Could you rewrite everything from the line containing "You are a computer-use" down to the end of the lines, replacing "Console" with "Network" and keeping all else the same? Leave the pictures out.

- [GIVEN ENTRIES]
------------

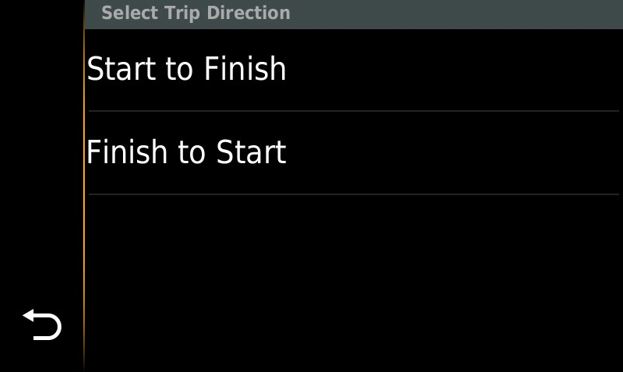623x373 pixels.
Task: Click the blank right side of Finish to Start row
Action: pyautogui.click(x=453, y=153)
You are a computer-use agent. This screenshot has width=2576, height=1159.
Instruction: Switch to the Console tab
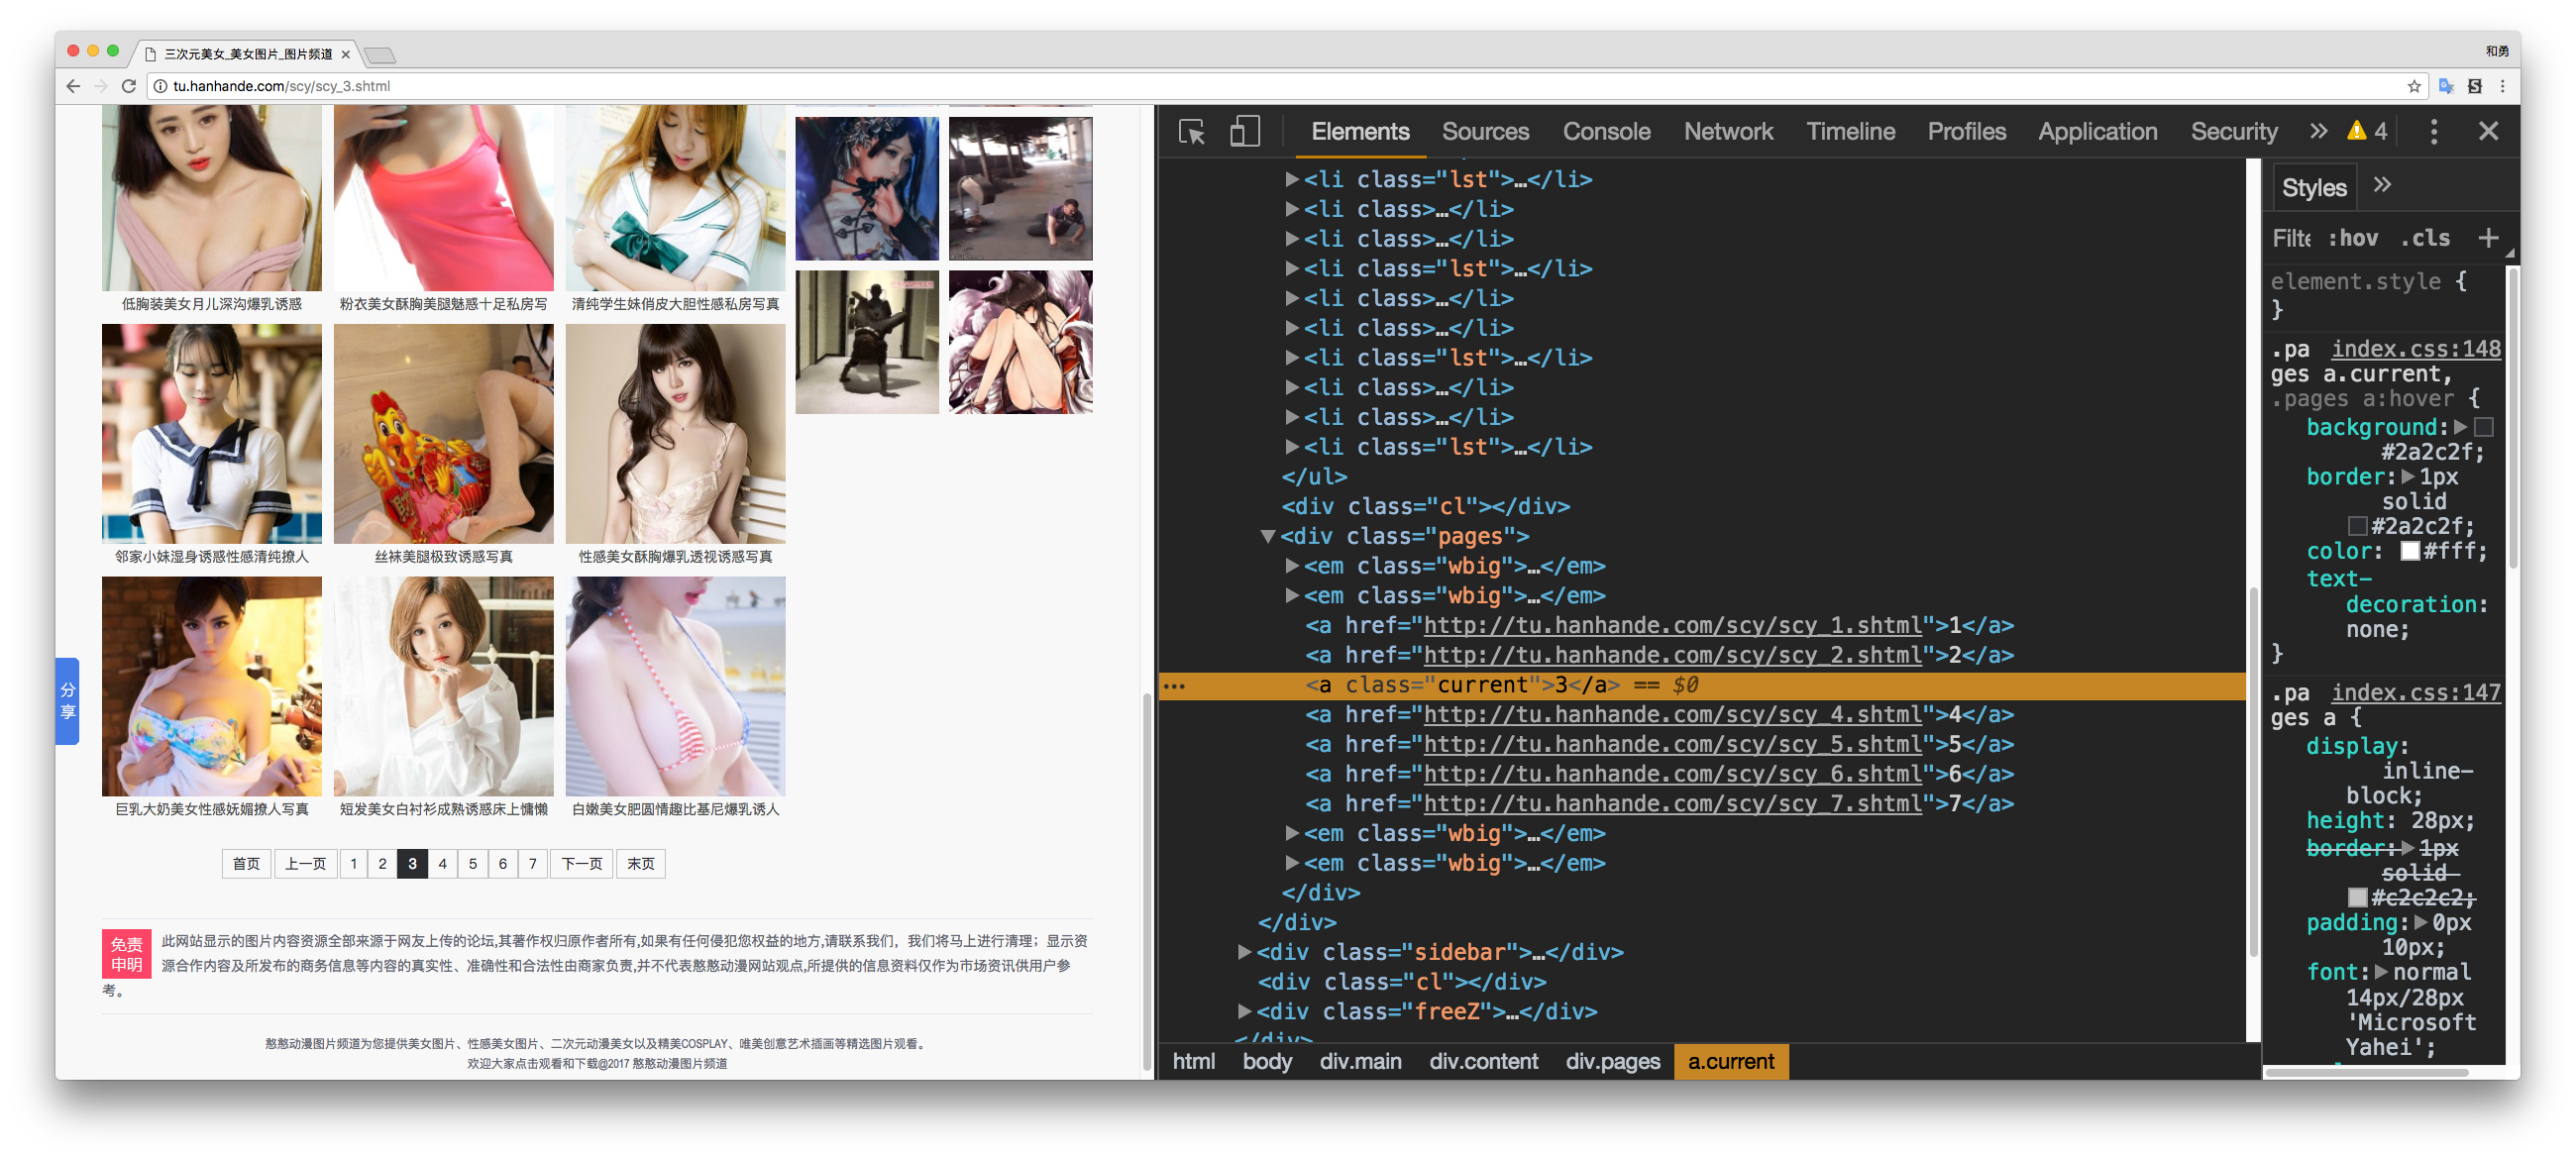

------------

- [REPLY]
You are a computer-use agent. This screenshot has width=2576, height=1159.
Instruction: Switch to the Network tab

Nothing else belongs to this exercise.